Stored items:
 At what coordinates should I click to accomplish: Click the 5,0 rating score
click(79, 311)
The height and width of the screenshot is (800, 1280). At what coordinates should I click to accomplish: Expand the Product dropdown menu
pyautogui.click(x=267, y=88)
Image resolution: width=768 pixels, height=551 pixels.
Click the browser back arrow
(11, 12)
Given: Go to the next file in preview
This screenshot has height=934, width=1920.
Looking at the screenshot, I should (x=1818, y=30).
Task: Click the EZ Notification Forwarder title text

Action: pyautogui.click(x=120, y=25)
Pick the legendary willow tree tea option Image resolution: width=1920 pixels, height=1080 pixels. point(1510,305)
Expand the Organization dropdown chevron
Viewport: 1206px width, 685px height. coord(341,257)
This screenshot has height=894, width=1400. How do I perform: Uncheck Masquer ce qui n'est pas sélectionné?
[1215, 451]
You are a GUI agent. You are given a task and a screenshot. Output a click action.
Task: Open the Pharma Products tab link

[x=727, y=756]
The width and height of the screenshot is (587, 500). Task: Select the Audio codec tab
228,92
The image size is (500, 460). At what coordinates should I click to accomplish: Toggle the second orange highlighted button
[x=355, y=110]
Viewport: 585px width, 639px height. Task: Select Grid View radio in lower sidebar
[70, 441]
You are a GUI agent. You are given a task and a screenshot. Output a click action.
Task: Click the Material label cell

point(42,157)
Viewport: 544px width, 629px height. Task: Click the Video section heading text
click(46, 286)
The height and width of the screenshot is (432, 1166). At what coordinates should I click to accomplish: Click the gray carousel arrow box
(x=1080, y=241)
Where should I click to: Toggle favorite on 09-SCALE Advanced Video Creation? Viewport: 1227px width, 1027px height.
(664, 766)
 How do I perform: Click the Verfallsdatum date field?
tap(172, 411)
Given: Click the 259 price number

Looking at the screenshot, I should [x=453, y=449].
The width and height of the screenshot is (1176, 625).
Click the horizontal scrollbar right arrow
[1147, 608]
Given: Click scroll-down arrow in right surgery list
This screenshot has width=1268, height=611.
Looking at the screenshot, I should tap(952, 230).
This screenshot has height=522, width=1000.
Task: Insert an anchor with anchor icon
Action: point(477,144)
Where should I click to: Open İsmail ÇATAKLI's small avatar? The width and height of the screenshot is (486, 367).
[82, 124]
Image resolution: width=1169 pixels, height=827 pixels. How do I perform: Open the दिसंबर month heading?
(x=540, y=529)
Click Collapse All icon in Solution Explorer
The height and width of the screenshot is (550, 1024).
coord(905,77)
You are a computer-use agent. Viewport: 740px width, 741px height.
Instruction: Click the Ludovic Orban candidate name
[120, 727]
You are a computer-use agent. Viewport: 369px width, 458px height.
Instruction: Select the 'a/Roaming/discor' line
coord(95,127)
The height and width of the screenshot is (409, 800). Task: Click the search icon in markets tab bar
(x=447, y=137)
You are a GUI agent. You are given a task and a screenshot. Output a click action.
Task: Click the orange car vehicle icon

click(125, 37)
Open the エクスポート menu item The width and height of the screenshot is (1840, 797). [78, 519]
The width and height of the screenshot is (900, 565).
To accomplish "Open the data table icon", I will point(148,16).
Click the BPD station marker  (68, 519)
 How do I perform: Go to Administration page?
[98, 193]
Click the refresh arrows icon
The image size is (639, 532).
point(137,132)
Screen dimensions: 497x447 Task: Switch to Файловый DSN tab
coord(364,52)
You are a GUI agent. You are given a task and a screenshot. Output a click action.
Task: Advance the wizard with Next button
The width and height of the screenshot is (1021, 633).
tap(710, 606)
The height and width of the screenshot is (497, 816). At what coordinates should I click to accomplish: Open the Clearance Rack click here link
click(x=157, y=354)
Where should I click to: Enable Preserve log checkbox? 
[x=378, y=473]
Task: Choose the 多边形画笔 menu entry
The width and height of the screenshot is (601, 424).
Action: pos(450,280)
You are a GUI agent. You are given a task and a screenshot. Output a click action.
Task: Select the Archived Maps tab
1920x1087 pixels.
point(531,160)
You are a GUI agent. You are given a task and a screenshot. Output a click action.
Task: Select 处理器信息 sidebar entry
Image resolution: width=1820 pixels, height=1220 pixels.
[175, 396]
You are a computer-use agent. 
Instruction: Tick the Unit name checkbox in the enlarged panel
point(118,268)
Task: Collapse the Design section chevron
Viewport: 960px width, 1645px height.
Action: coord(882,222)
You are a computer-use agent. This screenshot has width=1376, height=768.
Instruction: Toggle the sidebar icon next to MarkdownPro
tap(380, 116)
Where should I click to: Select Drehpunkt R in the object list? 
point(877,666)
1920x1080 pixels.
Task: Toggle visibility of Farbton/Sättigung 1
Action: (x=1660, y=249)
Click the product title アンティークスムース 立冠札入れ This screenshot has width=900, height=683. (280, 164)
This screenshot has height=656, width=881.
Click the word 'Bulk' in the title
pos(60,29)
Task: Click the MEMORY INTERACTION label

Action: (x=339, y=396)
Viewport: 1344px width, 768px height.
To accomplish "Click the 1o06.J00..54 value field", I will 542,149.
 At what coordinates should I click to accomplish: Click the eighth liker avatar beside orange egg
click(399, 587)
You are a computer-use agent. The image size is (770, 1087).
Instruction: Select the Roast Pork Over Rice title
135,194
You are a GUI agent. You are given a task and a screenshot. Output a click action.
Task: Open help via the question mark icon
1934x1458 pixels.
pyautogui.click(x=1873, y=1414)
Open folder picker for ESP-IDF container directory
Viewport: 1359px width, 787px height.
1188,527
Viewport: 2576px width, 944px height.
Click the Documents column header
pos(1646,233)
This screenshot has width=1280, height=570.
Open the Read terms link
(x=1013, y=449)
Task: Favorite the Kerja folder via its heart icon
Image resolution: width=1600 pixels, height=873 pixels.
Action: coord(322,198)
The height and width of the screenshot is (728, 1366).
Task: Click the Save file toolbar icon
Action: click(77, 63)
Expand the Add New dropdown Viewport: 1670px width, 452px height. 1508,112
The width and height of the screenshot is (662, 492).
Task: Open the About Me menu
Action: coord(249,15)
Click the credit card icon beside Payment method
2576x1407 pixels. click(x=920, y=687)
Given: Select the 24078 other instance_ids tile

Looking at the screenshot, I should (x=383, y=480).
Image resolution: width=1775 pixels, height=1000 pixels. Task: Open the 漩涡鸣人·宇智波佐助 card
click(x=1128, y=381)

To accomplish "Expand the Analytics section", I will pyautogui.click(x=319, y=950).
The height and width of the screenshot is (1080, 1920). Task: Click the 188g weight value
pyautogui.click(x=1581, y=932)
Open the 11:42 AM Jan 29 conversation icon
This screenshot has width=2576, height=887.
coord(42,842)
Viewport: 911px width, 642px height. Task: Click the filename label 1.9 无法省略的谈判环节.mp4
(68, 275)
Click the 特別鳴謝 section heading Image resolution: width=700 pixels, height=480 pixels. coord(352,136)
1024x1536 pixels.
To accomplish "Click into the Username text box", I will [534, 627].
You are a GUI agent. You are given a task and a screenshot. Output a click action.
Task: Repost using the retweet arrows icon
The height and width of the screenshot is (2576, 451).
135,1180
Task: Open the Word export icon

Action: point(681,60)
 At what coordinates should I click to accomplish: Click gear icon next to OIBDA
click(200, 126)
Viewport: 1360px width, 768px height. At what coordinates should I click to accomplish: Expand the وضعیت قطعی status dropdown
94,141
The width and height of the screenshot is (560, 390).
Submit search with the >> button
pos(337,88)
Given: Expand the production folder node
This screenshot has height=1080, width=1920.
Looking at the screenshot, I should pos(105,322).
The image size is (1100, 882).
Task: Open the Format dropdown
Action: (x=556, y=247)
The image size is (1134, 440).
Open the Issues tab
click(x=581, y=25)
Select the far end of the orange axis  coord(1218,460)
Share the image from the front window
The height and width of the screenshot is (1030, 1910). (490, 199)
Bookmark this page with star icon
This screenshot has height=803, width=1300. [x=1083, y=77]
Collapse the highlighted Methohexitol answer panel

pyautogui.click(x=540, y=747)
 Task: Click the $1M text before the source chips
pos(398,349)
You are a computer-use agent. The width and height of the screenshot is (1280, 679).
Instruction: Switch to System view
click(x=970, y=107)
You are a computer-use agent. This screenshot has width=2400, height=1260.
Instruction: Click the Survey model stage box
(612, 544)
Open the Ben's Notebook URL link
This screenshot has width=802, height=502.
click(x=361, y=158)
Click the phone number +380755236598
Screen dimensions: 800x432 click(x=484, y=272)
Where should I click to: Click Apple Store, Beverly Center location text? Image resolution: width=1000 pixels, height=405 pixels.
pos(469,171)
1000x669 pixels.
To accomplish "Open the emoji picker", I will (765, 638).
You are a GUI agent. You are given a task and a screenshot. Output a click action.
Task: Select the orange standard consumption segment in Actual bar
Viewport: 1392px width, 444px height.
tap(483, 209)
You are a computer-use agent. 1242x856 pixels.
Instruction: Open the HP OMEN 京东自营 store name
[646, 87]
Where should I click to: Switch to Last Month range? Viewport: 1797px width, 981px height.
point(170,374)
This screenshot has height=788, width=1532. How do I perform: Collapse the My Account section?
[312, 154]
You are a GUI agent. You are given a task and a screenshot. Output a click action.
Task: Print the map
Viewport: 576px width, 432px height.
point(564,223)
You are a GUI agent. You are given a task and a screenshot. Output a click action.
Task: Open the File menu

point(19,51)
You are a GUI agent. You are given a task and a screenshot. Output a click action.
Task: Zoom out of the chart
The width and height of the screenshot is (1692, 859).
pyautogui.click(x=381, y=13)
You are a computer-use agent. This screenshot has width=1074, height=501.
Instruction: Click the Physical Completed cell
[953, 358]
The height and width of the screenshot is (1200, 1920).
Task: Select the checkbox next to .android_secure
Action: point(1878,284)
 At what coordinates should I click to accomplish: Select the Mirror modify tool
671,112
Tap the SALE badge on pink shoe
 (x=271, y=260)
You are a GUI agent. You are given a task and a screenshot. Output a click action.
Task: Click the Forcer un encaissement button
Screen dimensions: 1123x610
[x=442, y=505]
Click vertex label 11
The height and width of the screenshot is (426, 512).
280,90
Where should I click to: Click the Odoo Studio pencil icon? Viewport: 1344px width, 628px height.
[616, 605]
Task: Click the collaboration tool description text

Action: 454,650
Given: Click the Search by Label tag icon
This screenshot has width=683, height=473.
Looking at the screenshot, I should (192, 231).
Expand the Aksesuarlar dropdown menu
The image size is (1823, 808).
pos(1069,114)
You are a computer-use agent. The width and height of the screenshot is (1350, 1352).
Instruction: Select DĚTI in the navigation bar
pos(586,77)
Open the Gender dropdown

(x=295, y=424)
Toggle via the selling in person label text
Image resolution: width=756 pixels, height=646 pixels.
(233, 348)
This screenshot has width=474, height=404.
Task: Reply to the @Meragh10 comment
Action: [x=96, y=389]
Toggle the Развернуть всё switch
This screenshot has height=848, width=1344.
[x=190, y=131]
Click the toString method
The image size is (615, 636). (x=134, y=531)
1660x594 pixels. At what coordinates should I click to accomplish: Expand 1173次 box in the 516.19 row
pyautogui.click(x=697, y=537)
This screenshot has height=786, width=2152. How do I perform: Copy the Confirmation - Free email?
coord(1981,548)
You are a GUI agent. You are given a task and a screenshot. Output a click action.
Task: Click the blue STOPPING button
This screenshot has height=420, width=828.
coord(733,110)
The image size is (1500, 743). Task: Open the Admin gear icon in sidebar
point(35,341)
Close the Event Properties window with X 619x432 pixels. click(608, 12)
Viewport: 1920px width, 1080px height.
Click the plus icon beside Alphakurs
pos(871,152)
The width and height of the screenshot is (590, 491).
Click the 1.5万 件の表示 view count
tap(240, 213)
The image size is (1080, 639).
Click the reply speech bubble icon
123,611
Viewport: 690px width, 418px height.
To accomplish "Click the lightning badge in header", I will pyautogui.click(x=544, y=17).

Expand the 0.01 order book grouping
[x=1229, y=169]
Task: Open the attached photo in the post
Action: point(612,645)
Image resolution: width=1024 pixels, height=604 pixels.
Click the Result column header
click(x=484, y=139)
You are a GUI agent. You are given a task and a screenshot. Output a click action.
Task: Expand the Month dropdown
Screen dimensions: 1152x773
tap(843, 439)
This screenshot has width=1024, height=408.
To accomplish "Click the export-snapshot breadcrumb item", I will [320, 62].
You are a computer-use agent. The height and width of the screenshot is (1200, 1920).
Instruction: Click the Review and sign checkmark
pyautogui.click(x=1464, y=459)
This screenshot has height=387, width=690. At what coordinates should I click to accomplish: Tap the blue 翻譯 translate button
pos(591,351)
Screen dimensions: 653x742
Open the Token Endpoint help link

* _DIRECTIONS FOR THIS TASK_: Copy out each line of the data above, exactly, if it lies between the line holding "Where should I click to: Toggle" and the line holding "Click the BPD", inclusive; copy no other line.

* _RESPONSE BOX_:
Where should I click to: Toggle favorite on 09-SCALE Advanced Video Creation? Viewport: 1227px width, 1027px height.
(664, 766)
 How do I perform: Click the Verfallsdatum date field?
tap(172, 411)
Given: Click the 259 price number

Looking at the screenshot, I should [x=453, y=449].
The width and height of the screenshot is (1176, 625).
Click the horizontal scrollbar right arrow
[1147, 608]
Given: Click scroll-down arrow in right surgery list
This screenshot has width=1268, height=611.
Looking at the screenshot, I should tap(952, 230).
This screenshot has height=522, width=1000.
Task: Insert an anchor with anchor icon
Action: point(477,144)
Where should I click to: Open İsmail ÇATAKLI's small avatar? The width and height of the screenshot is (486, 367).
[82, 124]
Image resolution: width=1169 pixels, height=827 pixels. How do I perform: Open the दिसंबर month heading?
(x=540, y=529)
Click Collapse All icon in Solution Explorer
The height and width of the screenshot is (550, 1024).
coord(905,77)
You are a computer-use agent. Viewport: 740px width, 741px height.
Instruction: Click the Ludovic Orban candidate name
[120, 727]
You are a computer-use agent. Viewport: 369px width, 458px height.
Instruction: Select the 'a/Roaming/discor' line
coord(95,127)
The height and width of the screenshot is (409, 800). Task: Click the search icon in markets tab bar
(x=447, y=137)
You are a GUI agent. You are given a task and a screenshot. Output a click action.
Task: Click the orange car vehicle icon

click(125, 37)
Open the エクスポート menu item The width and height of the screenshot is (1840, 797). [78, 519]
The width and height of the screenshot is (900, 565).
To accomplish "Open the data table icon", I will point(148,16).
Click the BPD station marker  (68, 519)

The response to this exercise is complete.